Dos municípios do Algarve com dados disponíveis em agosto, registaram-se subidas anuais em Portimão (31,1%) e Silves (7,4%). Em sentido contrário, verificaram-se descidas em Tavira (-20,3%), Faro (-6,4%) e Loulé (-5,4%).
Portimão passa a ser o município mais caro, com um preço mediano de 20,5 euros/m2, seguido de Loulé (18,2 euros/m2), Silves (15,8 euros/m2), Faro (15,1 euros/m2) e Tavira (14,2 euros/m2)

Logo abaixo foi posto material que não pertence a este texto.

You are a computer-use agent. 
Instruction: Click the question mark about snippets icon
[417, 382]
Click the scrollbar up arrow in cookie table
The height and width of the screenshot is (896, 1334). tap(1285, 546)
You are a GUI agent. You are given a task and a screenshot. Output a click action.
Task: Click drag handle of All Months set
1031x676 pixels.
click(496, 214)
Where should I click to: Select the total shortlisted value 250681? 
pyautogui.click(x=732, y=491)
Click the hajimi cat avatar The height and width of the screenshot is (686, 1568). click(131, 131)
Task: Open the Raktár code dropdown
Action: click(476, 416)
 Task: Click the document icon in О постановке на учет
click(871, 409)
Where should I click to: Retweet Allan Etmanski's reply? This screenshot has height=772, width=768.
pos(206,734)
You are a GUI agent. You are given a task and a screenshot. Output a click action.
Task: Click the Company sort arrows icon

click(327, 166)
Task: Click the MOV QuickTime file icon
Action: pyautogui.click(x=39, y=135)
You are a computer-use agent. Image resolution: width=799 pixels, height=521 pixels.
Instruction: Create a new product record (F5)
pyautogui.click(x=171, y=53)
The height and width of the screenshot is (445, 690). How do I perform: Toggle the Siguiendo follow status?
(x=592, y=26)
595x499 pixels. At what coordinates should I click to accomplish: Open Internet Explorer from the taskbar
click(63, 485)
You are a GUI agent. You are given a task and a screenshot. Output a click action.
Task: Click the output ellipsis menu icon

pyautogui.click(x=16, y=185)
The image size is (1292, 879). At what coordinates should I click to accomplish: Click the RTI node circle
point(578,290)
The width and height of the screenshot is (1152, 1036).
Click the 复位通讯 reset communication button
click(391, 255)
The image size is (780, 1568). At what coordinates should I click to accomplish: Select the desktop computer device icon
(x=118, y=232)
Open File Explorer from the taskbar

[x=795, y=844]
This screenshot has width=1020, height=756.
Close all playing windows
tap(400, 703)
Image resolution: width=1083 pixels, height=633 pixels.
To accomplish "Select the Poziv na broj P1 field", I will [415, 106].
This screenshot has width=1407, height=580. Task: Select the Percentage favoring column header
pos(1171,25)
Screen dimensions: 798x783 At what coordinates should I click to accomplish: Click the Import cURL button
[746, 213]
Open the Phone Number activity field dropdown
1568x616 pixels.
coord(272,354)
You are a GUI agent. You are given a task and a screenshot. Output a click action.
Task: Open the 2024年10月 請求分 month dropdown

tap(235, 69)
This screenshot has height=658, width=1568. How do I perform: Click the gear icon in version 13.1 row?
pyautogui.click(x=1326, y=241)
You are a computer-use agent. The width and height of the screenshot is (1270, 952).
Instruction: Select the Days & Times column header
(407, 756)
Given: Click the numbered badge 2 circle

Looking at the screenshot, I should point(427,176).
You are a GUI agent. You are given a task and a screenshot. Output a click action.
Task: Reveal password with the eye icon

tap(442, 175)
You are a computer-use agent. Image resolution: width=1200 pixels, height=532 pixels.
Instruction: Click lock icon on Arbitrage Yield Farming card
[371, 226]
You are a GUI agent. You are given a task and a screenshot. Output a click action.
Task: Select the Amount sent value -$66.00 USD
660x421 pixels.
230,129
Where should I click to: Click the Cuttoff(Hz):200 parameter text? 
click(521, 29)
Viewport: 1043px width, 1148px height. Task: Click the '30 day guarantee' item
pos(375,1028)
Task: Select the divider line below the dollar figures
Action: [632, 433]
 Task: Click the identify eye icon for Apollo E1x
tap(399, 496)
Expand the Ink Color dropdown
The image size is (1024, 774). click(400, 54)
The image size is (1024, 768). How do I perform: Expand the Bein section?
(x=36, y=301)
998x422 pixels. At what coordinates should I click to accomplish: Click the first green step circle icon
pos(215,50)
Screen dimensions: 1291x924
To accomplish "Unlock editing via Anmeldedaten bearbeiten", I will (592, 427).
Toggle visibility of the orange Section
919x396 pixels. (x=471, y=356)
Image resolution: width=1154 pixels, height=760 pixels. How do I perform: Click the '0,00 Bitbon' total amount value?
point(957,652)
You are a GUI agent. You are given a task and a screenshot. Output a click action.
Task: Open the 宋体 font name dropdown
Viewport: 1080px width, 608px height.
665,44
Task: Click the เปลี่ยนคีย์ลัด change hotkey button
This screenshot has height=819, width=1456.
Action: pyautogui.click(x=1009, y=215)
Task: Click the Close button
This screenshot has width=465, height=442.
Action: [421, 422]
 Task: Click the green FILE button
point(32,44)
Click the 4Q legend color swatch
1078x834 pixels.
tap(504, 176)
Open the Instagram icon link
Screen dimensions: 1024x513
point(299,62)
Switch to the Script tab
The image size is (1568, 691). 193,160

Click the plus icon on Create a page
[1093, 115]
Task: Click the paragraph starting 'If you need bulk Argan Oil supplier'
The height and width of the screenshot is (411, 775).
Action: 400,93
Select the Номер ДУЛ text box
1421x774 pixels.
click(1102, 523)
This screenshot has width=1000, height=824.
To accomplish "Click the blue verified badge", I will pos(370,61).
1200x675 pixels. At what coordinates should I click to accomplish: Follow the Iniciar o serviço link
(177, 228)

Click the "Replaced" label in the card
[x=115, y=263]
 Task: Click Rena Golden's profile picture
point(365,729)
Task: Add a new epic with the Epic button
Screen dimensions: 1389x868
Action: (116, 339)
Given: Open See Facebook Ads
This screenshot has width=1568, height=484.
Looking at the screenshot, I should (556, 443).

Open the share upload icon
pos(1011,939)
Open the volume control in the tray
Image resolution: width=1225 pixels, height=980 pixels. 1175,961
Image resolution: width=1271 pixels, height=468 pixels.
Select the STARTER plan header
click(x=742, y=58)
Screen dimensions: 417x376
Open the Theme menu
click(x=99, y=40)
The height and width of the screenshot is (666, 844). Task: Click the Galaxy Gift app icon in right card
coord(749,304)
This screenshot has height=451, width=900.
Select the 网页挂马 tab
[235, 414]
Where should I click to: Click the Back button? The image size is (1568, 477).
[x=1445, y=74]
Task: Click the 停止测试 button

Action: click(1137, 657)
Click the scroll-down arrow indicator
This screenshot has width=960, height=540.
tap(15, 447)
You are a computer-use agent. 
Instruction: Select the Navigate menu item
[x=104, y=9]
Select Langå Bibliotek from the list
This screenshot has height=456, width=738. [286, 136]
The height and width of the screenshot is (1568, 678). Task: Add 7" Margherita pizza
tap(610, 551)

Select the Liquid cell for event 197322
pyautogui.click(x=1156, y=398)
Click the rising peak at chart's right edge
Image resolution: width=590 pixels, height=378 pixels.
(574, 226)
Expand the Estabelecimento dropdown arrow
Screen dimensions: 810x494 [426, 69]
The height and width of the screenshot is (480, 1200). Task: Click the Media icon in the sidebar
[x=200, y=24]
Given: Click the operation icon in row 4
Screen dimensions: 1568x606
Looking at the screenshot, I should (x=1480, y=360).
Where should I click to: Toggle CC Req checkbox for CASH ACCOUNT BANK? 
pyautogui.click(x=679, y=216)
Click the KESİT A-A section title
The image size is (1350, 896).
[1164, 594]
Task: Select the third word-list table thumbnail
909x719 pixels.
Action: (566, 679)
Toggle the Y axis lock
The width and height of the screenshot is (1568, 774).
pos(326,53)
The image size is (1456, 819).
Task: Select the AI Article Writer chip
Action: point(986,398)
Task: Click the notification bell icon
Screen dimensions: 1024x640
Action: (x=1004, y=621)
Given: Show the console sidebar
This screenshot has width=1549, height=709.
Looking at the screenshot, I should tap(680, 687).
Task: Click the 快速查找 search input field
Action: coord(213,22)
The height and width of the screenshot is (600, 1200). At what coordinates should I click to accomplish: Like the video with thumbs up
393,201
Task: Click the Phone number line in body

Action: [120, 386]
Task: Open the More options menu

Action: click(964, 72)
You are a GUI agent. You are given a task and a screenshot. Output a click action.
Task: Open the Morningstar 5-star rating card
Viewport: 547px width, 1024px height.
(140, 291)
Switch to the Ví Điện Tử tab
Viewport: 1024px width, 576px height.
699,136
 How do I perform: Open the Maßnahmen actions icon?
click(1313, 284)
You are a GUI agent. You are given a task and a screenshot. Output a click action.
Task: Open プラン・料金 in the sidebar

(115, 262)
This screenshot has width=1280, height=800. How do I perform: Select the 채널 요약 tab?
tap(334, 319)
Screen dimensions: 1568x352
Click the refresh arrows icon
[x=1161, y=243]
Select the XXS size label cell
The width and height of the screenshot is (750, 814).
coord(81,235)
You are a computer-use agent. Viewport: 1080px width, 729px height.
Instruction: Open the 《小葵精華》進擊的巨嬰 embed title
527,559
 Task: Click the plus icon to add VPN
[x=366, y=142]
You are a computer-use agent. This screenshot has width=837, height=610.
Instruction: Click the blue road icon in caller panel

A nível nacional, o arrendamento subiu 4,9% no último ano, situando o seu preço em 18,1 euros/m2.
Cidades capitais de distrito e região autónoma
O preço das casas para arrendar aumentou em 9 das 14 capitais de distrito e regiões autónomas analisadas e desceu nas restantes cinco. As maiores subidas anuais registaram-se em Viana do Castelo (32,2%), Aveiro (23,8%), Funchal (11,3%) e Braga (10,7%). Seguem-se Santarém (9,9%), Lisboa (7%), Setúbal (4,8%), Leiria (4,2%) e Évora (2,5%).
Em sentido contrário, as maiores descidas anuais observaram-se em Coimbra (-8,2%), Faro (-6,4%), no Porto (-6,3%) e em Castelo Branco (-1,3%). Viseu manteve-se estável, com uma variação de -0,2%.
Lisboa continua a ser a cidade mais cara para arrendar casa, com um preço mediano de 24,5 euros/m2, seguida do Porto (18,6 euros/m2) e do Funchal (17,3 euros/m2). Logo depois surgem Faro (15,1 euros/m2), Aveiro (14,6 euros/m2), Setúbal (13,9 euros/m2) e Coimbra (12,9 euros/m2). Seguem-se Viana do Castelo (12,5 euros/m2), Ponta Delgada (12,3 euros/m2), Évora (12 euros/m2) e Braga (11 euros/m2).
As capitais mais económicas continuam a ser Castelo Branco (7,2 euros/m2), Viseu (8,1 euros/m2), Leiria (9,4 euros/m2) e Santarém (9,7 euros/m2).
Regiões
Nos últimos 12 meses, os preços das casas para arrendar subiram em seis das sete regiões portuguesas analisadas e desceram apenas no Norte (-6,3%).
As maiores subidas anuais registaram-se no Algarve (22,8%), seguido do Alentejo (11%), da Região Autónoma da Madeira (10,3%) e da Região Autónoma dos Açores (8,8%). Registaram-se ainda subidas na Área Metropolitana de Lisboa (7,6%) e no Centro (4,2%).